# FTP not connecting



## Ziggy1 (Jun 18, 2002)

I'm using WSFTP Pro, I can log into my account on godaddy.com, but my FTP won't work...the message is indicating that it is not getting the password, but I do have the password put in and anonymous is unchecked. I have it setup on 2 computers and it used to work on at least one (was trying to setup the second)...

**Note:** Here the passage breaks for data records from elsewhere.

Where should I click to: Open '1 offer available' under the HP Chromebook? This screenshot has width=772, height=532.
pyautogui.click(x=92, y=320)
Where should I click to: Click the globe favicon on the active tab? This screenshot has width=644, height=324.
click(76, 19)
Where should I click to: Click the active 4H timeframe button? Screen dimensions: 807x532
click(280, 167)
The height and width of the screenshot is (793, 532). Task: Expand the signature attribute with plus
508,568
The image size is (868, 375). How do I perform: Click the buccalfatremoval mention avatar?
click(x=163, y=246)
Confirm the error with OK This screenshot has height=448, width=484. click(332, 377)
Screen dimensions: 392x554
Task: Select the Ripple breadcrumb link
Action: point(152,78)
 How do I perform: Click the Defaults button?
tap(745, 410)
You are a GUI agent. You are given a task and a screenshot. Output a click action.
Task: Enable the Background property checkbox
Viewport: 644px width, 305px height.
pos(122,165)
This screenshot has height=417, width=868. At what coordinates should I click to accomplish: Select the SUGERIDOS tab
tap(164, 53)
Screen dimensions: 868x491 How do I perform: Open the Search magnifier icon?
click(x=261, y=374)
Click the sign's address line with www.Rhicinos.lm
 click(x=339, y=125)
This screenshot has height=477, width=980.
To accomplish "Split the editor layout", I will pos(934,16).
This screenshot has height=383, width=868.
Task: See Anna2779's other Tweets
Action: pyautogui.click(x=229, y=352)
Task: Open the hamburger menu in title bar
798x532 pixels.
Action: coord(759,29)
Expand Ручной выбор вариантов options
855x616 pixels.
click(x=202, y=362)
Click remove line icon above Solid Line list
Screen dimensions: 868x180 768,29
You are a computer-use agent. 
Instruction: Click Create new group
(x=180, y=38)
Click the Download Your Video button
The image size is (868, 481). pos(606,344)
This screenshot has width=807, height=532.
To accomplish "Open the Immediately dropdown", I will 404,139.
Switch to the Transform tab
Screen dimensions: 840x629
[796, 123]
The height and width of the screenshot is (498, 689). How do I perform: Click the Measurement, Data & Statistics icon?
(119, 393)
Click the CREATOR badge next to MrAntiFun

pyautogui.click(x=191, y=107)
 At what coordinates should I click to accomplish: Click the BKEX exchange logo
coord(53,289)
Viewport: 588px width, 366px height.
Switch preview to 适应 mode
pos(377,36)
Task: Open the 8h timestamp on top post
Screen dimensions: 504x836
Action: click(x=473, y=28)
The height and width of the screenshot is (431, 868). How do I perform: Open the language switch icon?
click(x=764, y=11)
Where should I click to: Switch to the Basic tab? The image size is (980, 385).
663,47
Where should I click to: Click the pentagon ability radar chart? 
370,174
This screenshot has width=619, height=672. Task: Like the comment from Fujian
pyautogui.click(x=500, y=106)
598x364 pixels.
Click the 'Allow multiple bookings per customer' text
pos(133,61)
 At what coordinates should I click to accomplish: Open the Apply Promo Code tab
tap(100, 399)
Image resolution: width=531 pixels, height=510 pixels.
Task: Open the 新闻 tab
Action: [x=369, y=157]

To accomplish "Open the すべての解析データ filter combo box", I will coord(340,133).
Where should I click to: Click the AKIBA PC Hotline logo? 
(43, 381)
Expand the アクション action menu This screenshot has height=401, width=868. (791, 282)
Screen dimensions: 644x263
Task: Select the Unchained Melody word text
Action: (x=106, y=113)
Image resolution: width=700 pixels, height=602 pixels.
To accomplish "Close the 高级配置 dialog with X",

*I replaced my host and user for this post
*passive mode is checked

connecting to myHost
Connected to myHost port 21
220---------- Welcome to Pure-FTPd [privsep] [TLS] ----------
220-You are user number 2 of 50 allowed.
220-Local time is now 11:06. Server port: 21.
220-This is a private system - No anonymous login
220 You will be disconnected after 3 minutes of inactivity.
USER myuser
331 User myuser OK. Password required
PASS (hidden)
530 Login authentication failed
! Logon failure, so quitting


----------



## TheRobatron (Oct 25, 2007)

Have you tried retyping the password? It could be that the password (or user) is just incorrect. If not, see if it works from your PC using another FTP client or the Windows command line (though for authentication this shouldn't really make a difference).


----------



## DotHQ (May 6, 2008)

can you view the log on the server you are trying to ftp to? If Linux you might see a hint in the /var/log/messages file as to what is going on. If possible I would change the password to ensure that it is correct.
Firefox has a cool ftp client that you can try / use for free, but they will ask for support. It's worth it IMHO.


----------



## Ziggy1 (Jun 18, 2002)

thanks, I have to try again later. I am not really sure what happened because this has all been setup before, I just haven't logged in for several months. I noticed the IP address was changed on the hosting account. I always just used the IP, now they say I can't use the number but have to use the name...so I still have to try that...does that make sense?

Also I recently took over a small site and it uses Frontpage to upload, all i use there is the Host name and a password, so why does that work like that, and with normal FTP I need HOST,USER, and Pass?


----------



## seo (Dec 22, 2006)

You need to give the website in www.ABCXYZ123.com followed by username and password that's it.


----------



## Ziggy1 (Jun 18, 2002)

seo said:


> You need to give the website in www.ABCXYZ123.com followed by username and password that's it.


I did try that also, but it won't connect, my ftp does work for another site, so it is not a firewall issue ( I even tried with it disabled)

My login and user name are ok because I can login onto the web provider account..it's never been changed.


----------



## colinsp (Sep 5, 2007)

set up a new ftp user which you should be able to do in your webuser account and try again with your new ftp user id and pw.


----------